In the records that follow, find the line with "This screenshot has"; from there, retype every line exactly through the line with "Click the Alacer Gold owner cell", which also belongs to the answer.

::: Study material :::

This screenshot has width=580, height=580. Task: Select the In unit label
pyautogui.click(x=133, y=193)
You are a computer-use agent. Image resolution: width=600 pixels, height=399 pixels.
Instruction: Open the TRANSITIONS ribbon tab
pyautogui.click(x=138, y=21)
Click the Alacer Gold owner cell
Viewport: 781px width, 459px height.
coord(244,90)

:::
::: Study material :::

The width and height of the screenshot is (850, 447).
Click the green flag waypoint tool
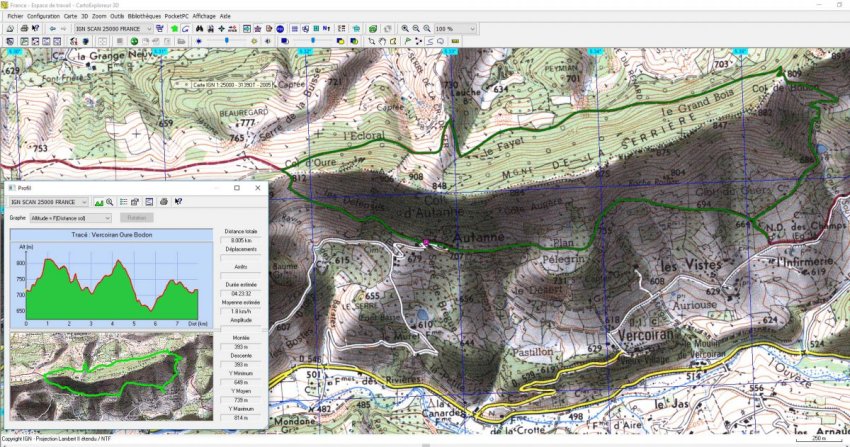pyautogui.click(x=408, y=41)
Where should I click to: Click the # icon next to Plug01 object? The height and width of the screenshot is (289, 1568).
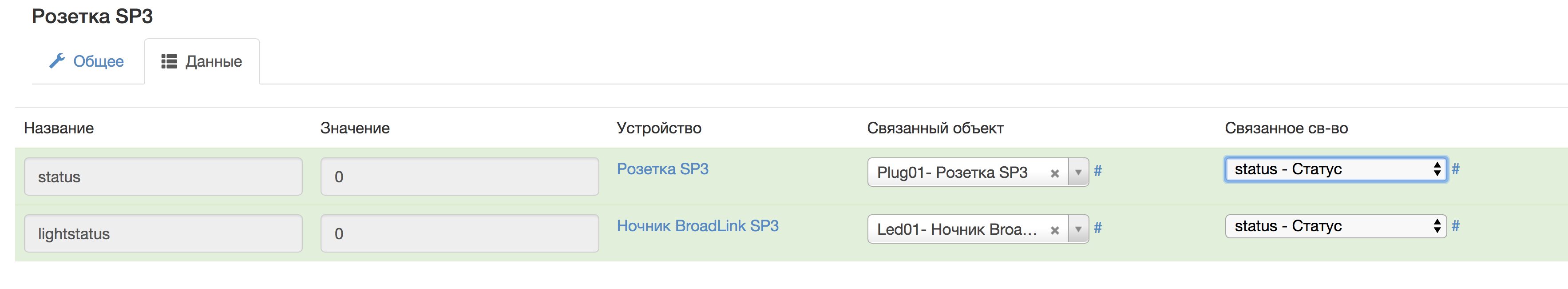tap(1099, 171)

:::

## [Reply to the task]
This screenshot has width=580, height=580. Task: Select the In unit label
pyautogui.click(x=133, y=193)
You are a computer-use agent. Image resolution: width=600 pixels, height=399 pixels.
Instruction: Open the TRANSITIONS ribbon tab
pyautogui.click(x=138, y=21)
Click the Alacer Gold owner cell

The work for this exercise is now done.